Query Provenance Analysis for Robust and Efficient Query-based Black-box Attack Defense

Query-based black-box attacks have emerged as a significant threat to machine learning systems, where adversaries can manipulate the input queries to generate adversarial examples that can cause misclassification of the model. To counter these attacks, researchers have proposed Stateful Defense Models (SDMs) for detecting adversarial query sequences and rejecting queries that are "similar" to the history queries. Existing state-of-the-art (SOTA) SDMs (e.g., BlackLight and PIHA) have shown great effectiveness in defending against these attacks. However, recent studies have shown that they are vulnerable to Oracle-guided Adaptive Rejection Sampling (OARS) attacks, which is a stronger adaptive attack strategy. It can be easily integrated with existing attack algorithms to evade the SDMs by generating queries with fine-tuned direction and step size of perturbations utilizing the leaked decision information from the SDMs. In this paper, we propose a novel approach, Query Provenance Analysis (QPA), for more robust and efficient SDMs. QPA encapsulates the historical relationships among queries as the sequence feature to capture the fundamental difference between benign and adversarial query sequences. To utilize the query provenance, we propose an efficient query provenance analysis algorithm with dynamic management. We evaluate QPA compared with two baselines, BlackLight and PIHA, on four widely used datasets with six query-based black-box attack algorithms. The results show that QPA outperforms the baselines in terms of defense effectiveness and efficiency on both non-adaptive and adaptive attacks. Specifically, QPA reduces the Attack Success Rate (ASR) of OARS to 4.08%, comparing to 77.63% and 87.72% for BlackLight and PIHA, respectively. Moreover, QPA also achieves 7.67x and 2.25x higher throughput than BlackLight and PIHA.

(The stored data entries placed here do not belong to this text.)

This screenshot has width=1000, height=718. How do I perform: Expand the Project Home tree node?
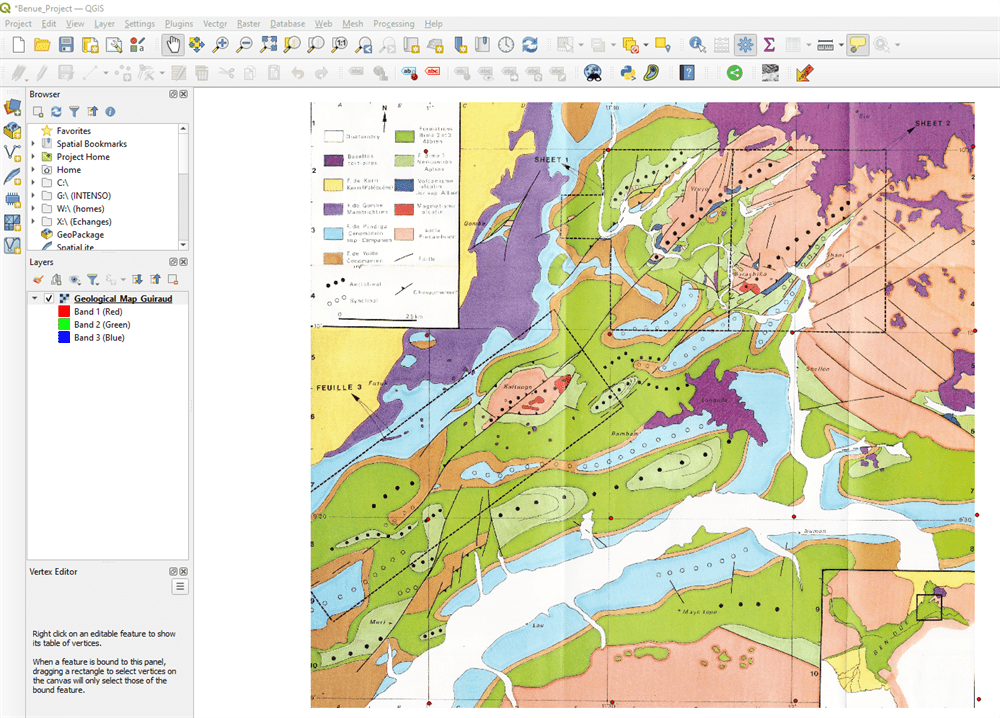[33, 157]
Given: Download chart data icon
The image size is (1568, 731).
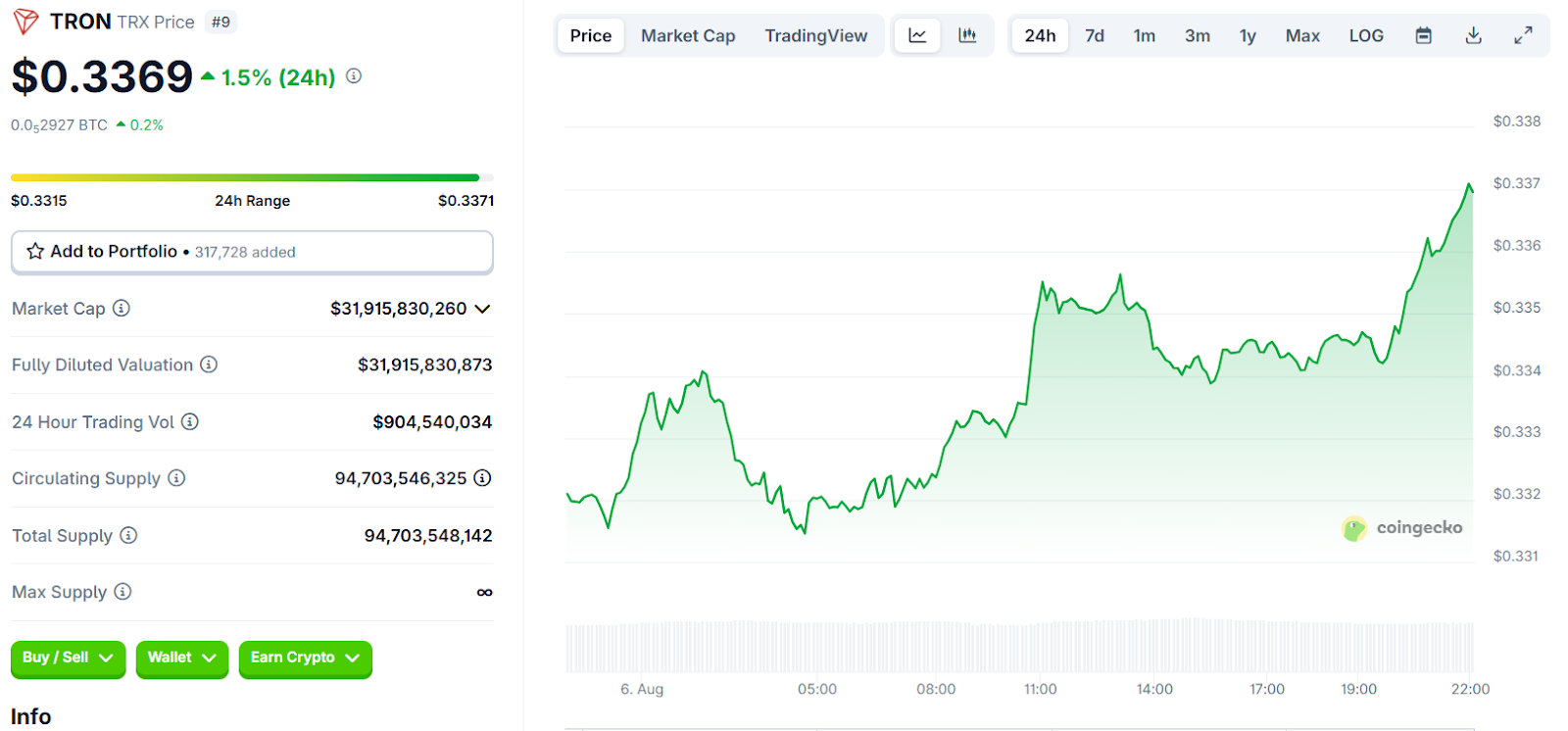Looking at the screenshot, I should click(x=1473, y=35).
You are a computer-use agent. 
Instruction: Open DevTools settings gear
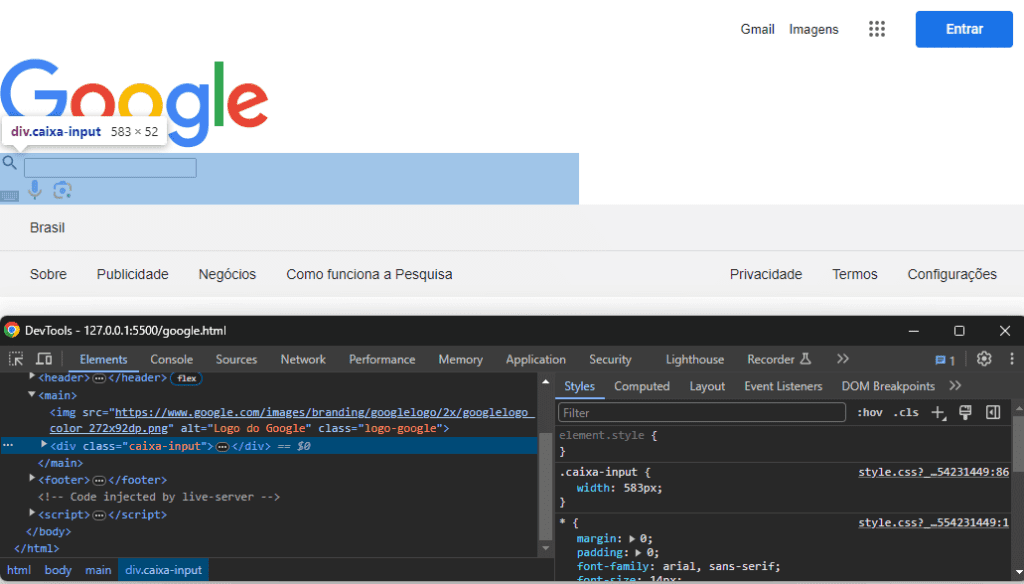pyautogui.click(x=983, y=358)
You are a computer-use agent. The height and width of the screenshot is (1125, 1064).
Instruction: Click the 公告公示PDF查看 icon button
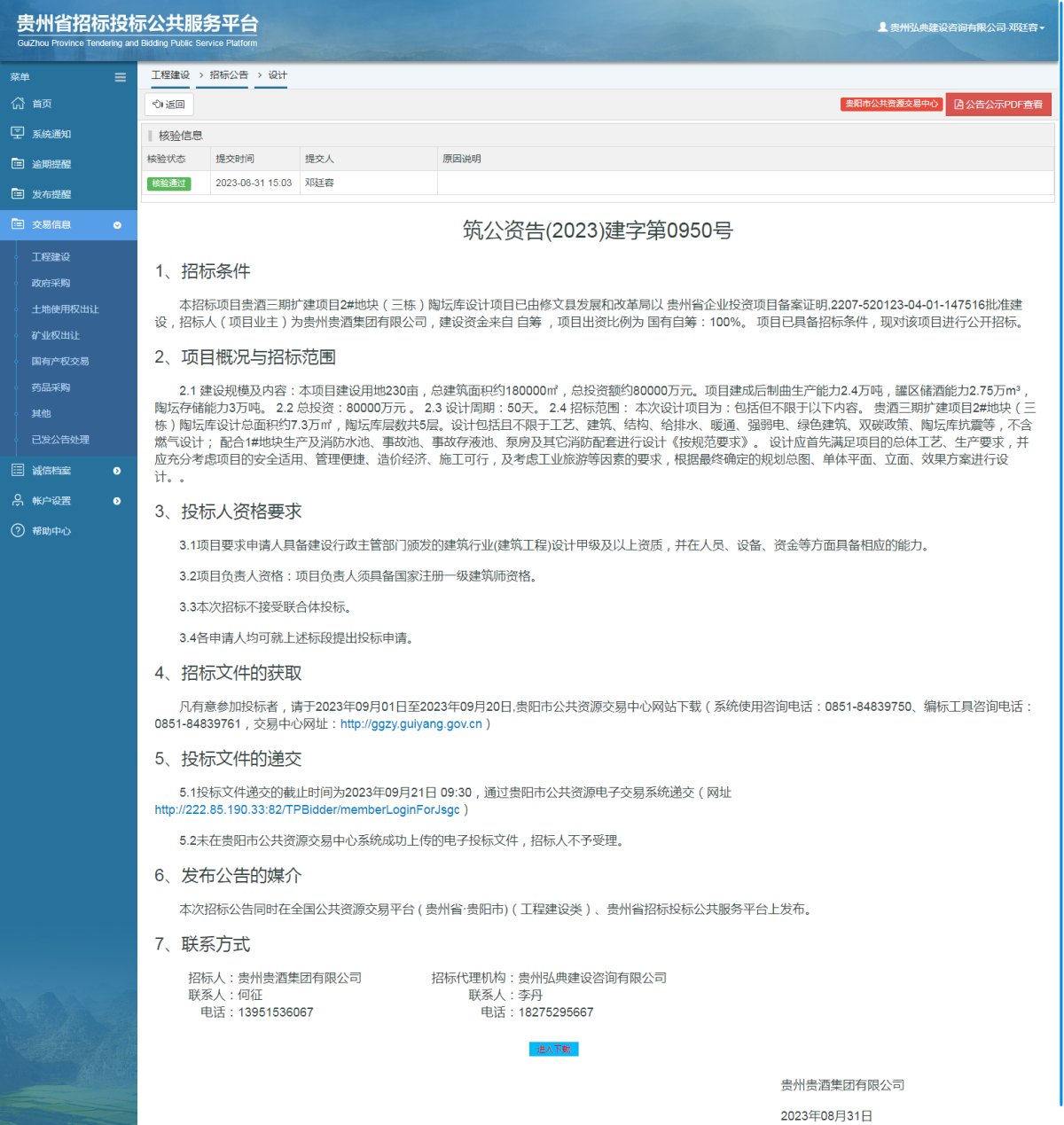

翻译：查询式黑盒攻击已成为机器学习系统面临的重大威胁，攻击者可通过操纵输入查询生成对抗样本，导致模型误分类。为应对此类攻击，研究者提出了状态防御模型（SDMs），用于检测对抗性查询序列并拒绝与历史查询"相似"的查询。现有最先进的SDMs（如BlackLight和PIHA）在防御此类攻击方面展现出显著效果。然而，近期研究表明这些模型易受预言机引导的自适应拒绝采样（OARS）攻击——一种更强的自适应攻击策略。该策略能利用SDMs泄露的决策信息，通过微调扰动方向与步长生成查询，轻松与现有攻击算法结合以规避SDMs。本文提出一种新颖的查询溯源分析（QPA）方法，用于构建更鲁棒高效的SDMs。QPA将查询间的历史关联关系封装为序列特征，以捕捉良性查询序列与对抗性查询序列的本质差异。为利用查询溯源信息，我们提出一种支持动态管理的高效查询溯源分析算法。我们在四个广泛使用的数据集上，使用六种查询式黑盒攻击算法，将QPA与BlackLight和PIHA两种基线方法进行对比评估。结果表明，在非自适应与自适应攻击场景下，QPA在防御效能与效率方面均优于基线方法。具体而言，QPA将OARS的攻击成功率（ASR）降至4.08%，而BlackLight和PIHA的ASR分别为77.63%和87.72%。此外，QPA的吞吐量分别达到BlackLight和PIHA的7.67倍和2.25倍。